U.S. stocks climbed to record highs Thursday as the comeback in tech shares resumed, while the signing of additional fiscal stimulus gave sentiment a further boost.
The S&P 500 jumped 1% to 3,939.34, hitting a new closing high and retaking its previous record from Feb. 16. The Nasdaq Composite climbed 2.5% to 13,398.67 amid a rotation back into tech. Tesla popped 4.7%, while Apple, Facebook, Alphabet and Netflix all advanced at least 3%. The Dow Jones Industrial Average added 188.57 points, or 0.6%, to 32485.59. Earlier in the session, the blue-chip benchmark gained more than 300 points to hit an intraday record high.
President Joe Biden signed a $1.9 trillion coronavirus relief package into law Thursday afternoon. The plan will send direct payments of up to $1,400 to most Americans, and will also put nearly $20 billion into Covid-19 vaccinations and $350 billion into state, local and tribal relief. The White House said Thursday that stimulus checks could start hitting bank accounts this weekend.
“The stimulus is beating the virus at least as far as the market is concerned,” said Scott Ladner, chief investment officer at Horizon Investments. “And real rates being near negative is just historically a very strong tailwind for asset prices. That can get ignored on a day-to-day basis especially when people become concerned that inflation is going to rear its head, but at the end of the day, inflation is just coming back to normal.”

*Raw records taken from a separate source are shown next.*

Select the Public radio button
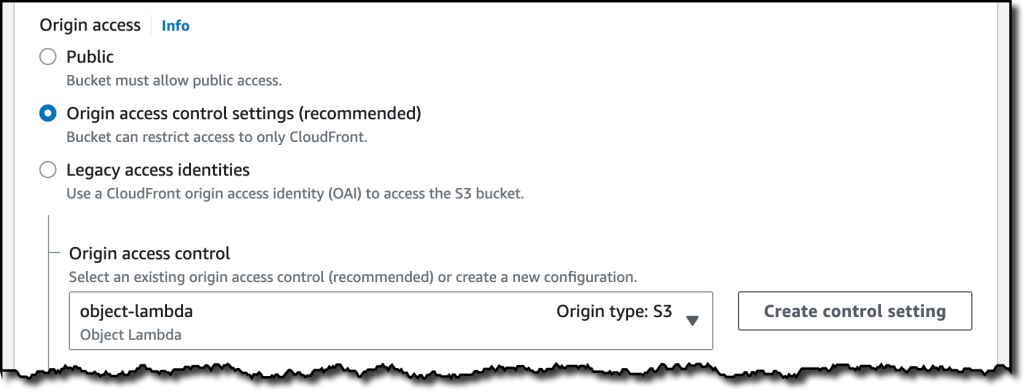 tap(48, 57)
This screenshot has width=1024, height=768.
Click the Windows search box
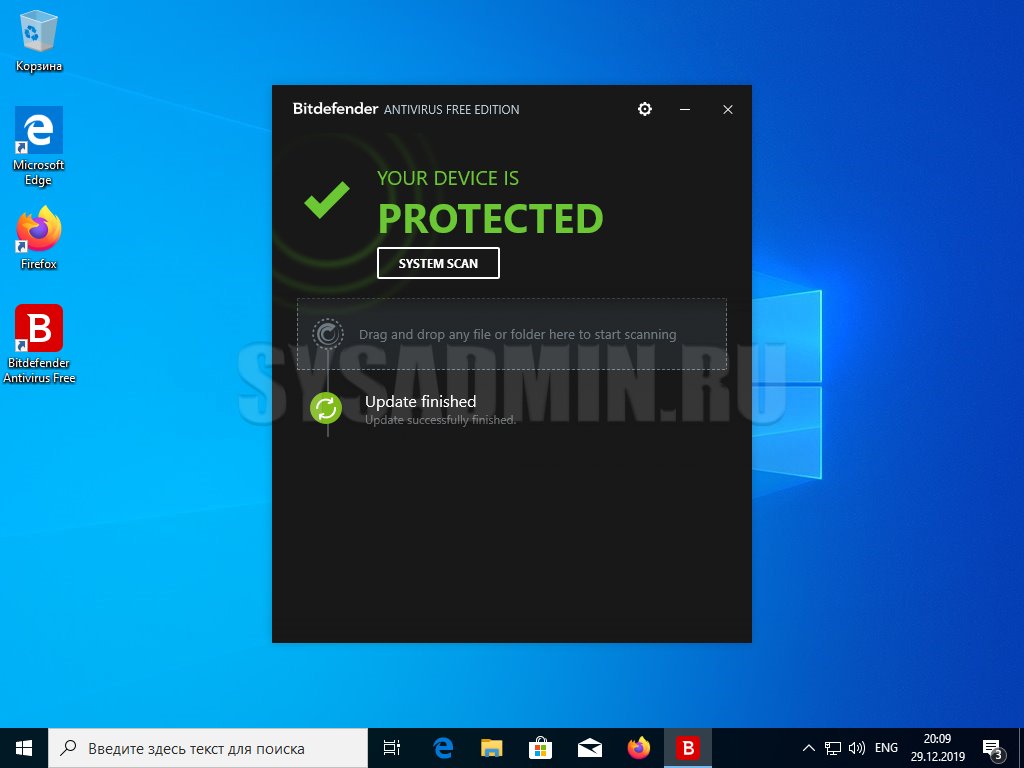[x=208, y=748]
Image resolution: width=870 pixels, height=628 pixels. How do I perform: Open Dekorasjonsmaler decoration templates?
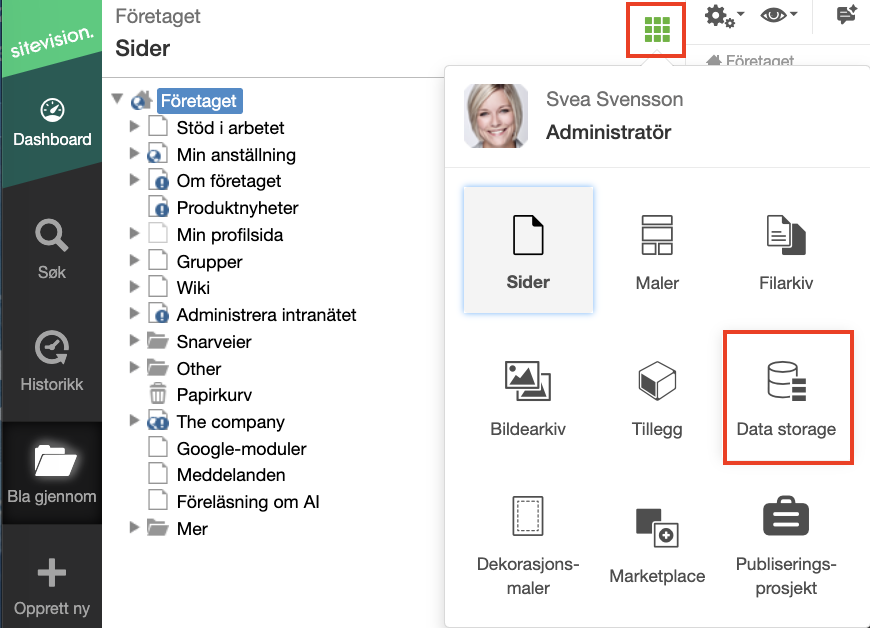click(528, 545)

Tech and growth stocks are rebounding from a swift correction triggered by rising interest rates. Higher rates make profits in far-off years seem less attractive to investors and can knock down stocks with relatively high valuations.
Chip stocks jumped sharply Thursday after China’s semiconductor trade association formed a new group to work with their U.S. counterparts to ease recent trade tensions between the two countries. Nvidia and AMD jumped more than 4% each, while Xilinx popped 6.2%.

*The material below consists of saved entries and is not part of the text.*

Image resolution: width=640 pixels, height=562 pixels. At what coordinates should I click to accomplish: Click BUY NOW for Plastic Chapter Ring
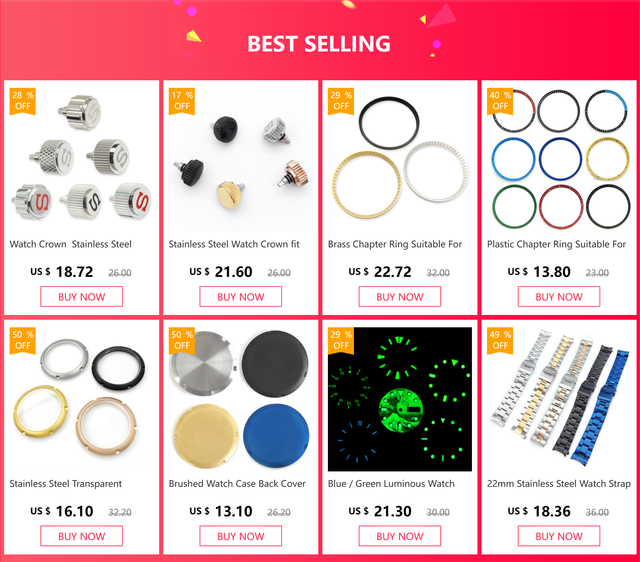(x=559, y=297)
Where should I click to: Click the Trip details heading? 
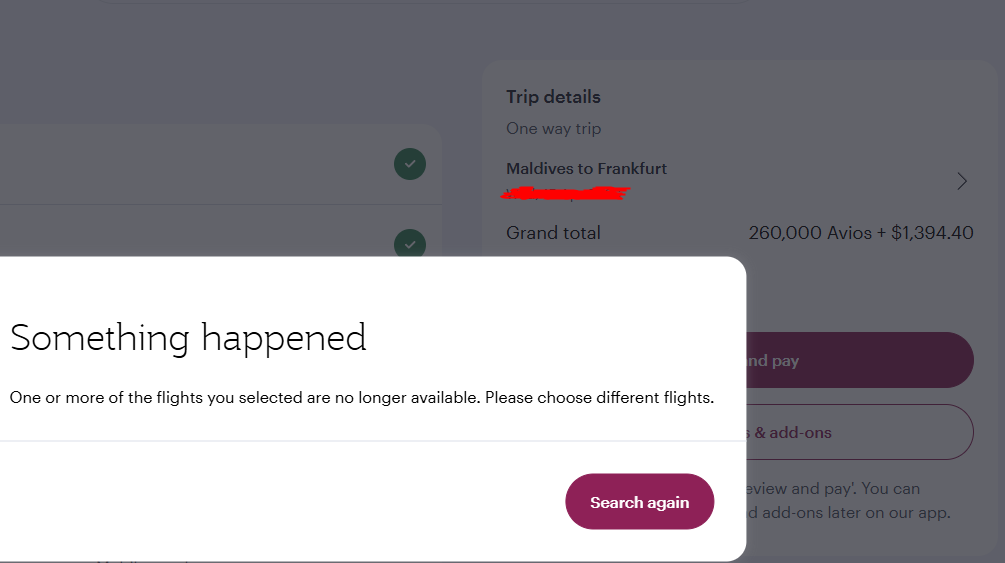click(553, 97)
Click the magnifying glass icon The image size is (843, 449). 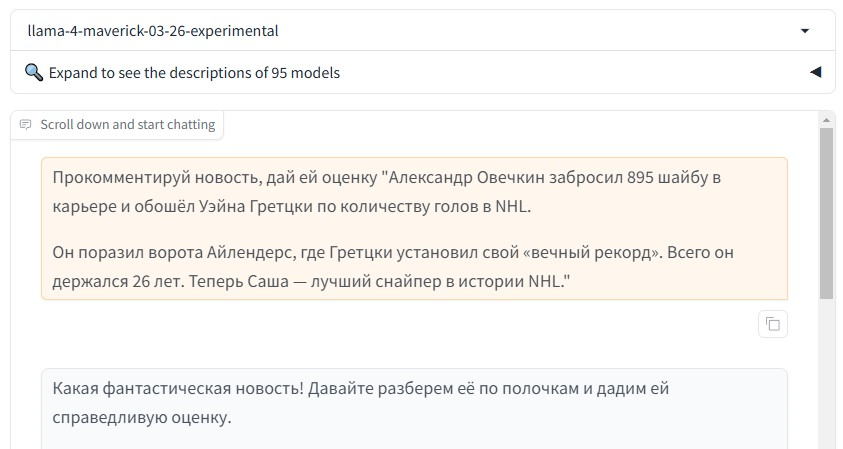click(34, 72)
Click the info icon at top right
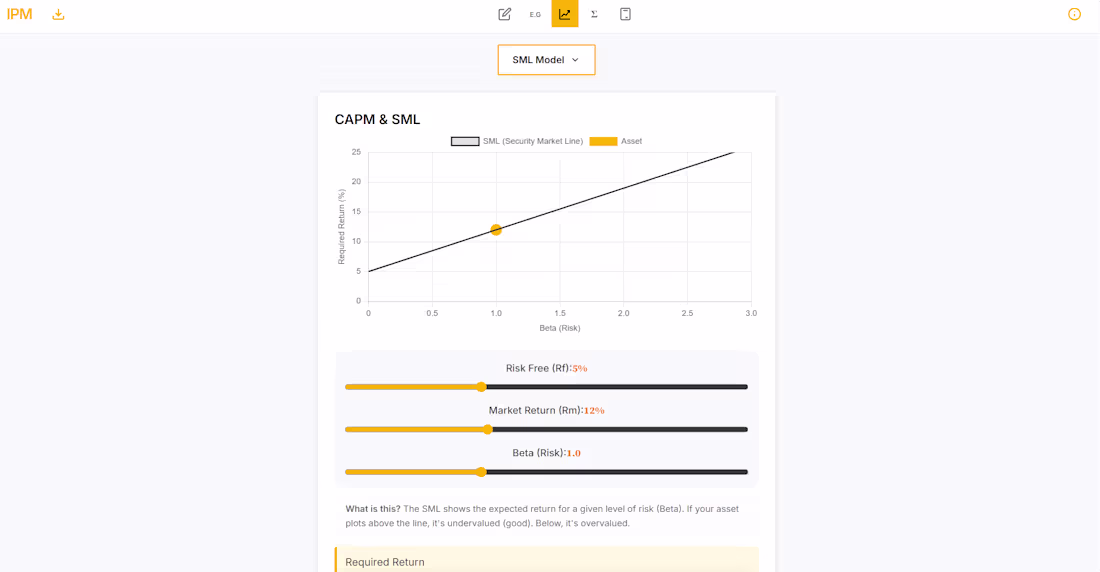Viewport: 1100px width, 572px height. pos(1074,14)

The Nasdaq Composite dipped into correction territory on Monday, falling more than 10% from its recent high. Now the tech-heavy benchmark is about 5.5% off that high.
The 10-year Treasury yield, which had retreated from its recent high of 1.6%, was little changed at 1.52% on Thursday.
On the data front, investors cheered a slightly better-than-expected reading on weekly jobless claims. The Labor Department reported that first-time filings for unemployment insurance in the week ended March 6 totaled a seasonally adjusted 712,000, below the Dow Jones estimate of 725,000.
“The drop in jobless claims is another win for the week, and a solid sign that we’re making some strides toward pre-pandemic life,” said Mike Loewengart, managing director of investment strategy at E-Trade Financial. “There’s a pretty optimistic picture being painted despite some of the inflation-related market jitters we’ve seen over the past few weeks.”
The economic reopening, coupled with additional fiscal stimulus, accelerated the rotation into more cyclical sectors, such as energy. The S&P 500 energy sector has been the biggest winner this year, up nearly 40% so far.